> _Task to carry out_
Reproduce the records below word for word, starting with the line that contains "Task: Expand the Build Audience dropdown" and going on through the last line of the records. Leave the pictures out of your copy.

> _Exercise materials_

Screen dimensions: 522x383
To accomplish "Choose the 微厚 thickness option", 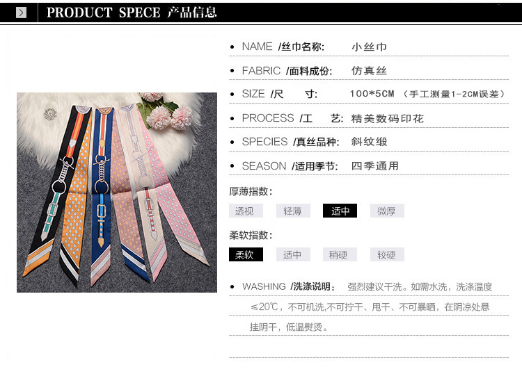I will [x=387, y=211].
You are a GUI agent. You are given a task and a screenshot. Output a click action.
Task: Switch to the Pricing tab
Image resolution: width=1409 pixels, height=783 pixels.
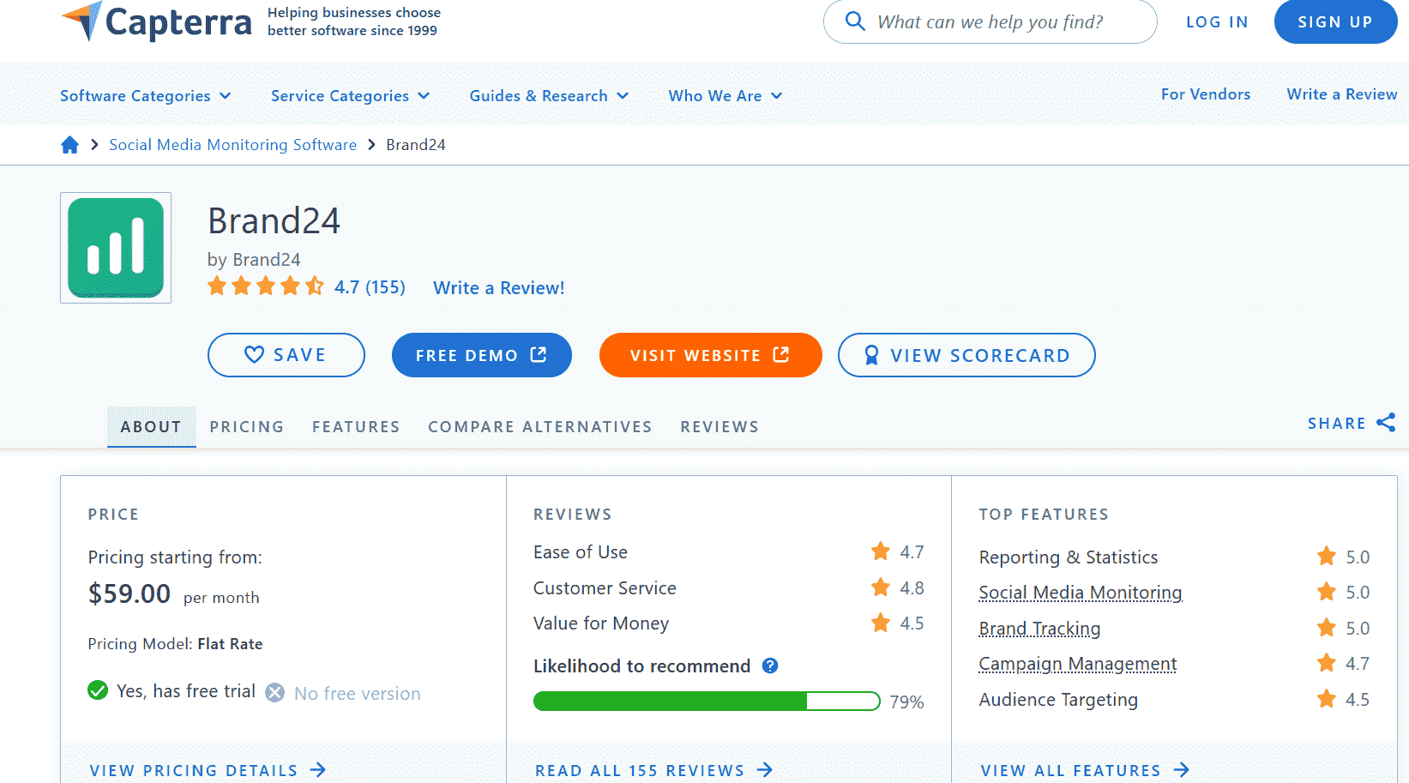click(247, 426)
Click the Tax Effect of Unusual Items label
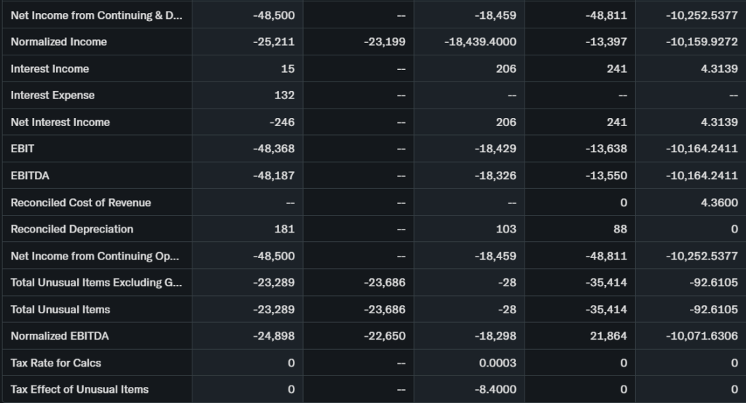746x403 pixels. coord(79,389)
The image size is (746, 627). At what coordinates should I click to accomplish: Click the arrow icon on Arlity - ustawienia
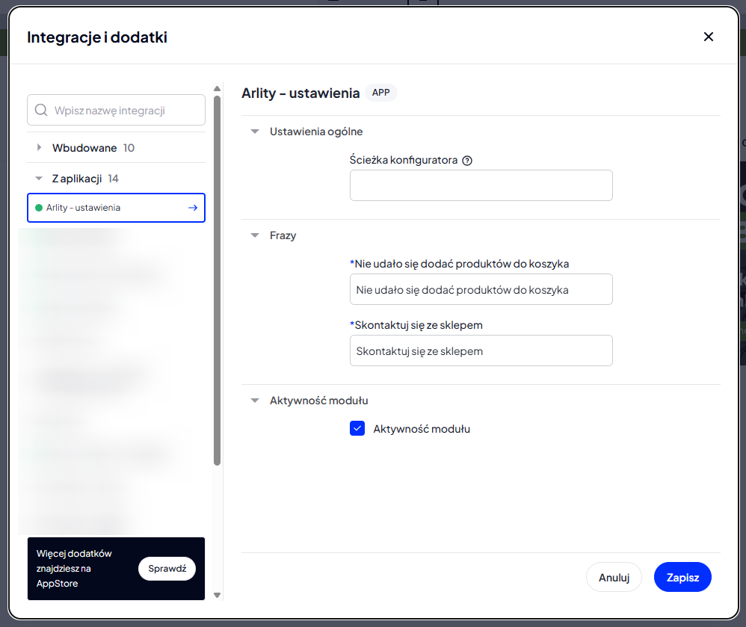(x=193, y=208)
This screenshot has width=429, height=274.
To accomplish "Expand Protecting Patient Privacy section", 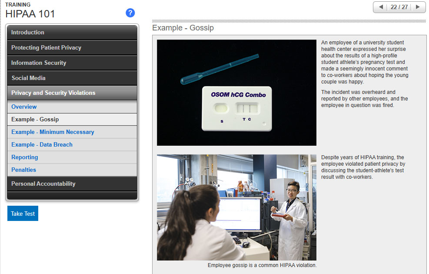I will [72, 48].
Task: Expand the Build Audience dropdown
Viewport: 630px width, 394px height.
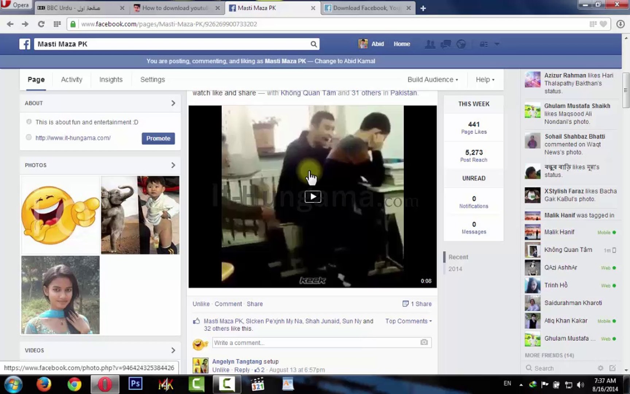Action: (x=433, y=80)
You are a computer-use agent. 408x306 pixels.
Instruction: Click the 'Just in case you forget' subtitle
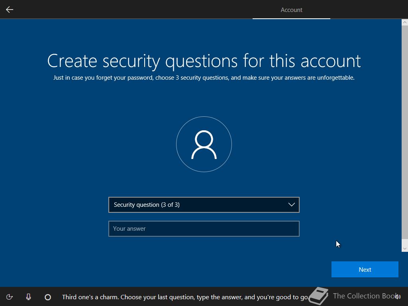coord(204,78)
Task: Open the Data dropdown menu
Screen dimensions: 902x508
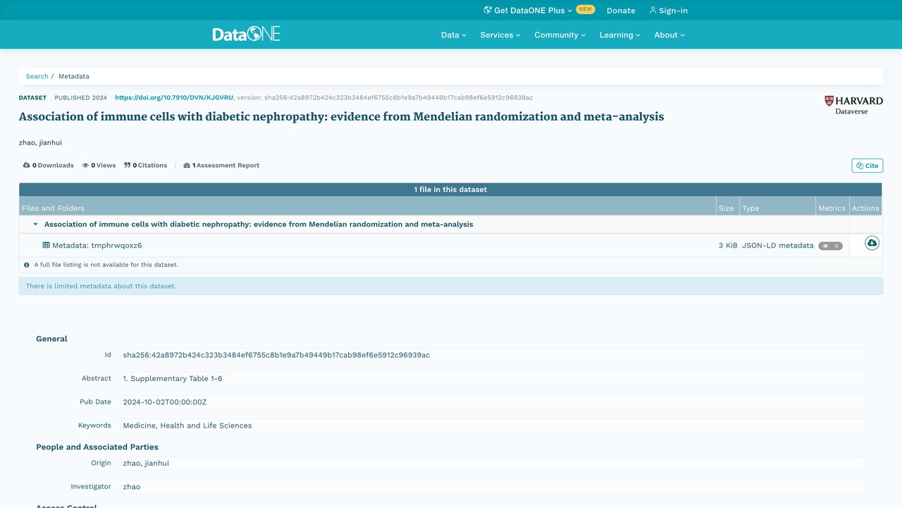Action: [454, 35]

> _The output_
Task: Expand the Build Audience dropdown
Viewport: 630px width, 394px height.
Action: (x=433, y=80)
You are a computer-use agent. 408x306 pixels.
Instruction: Click the 'Just in case you forget' subtitle
coord(204,78)
Task: Open the Data dropdown menu
Screen dimensions: 902x508
Action: [454, 35]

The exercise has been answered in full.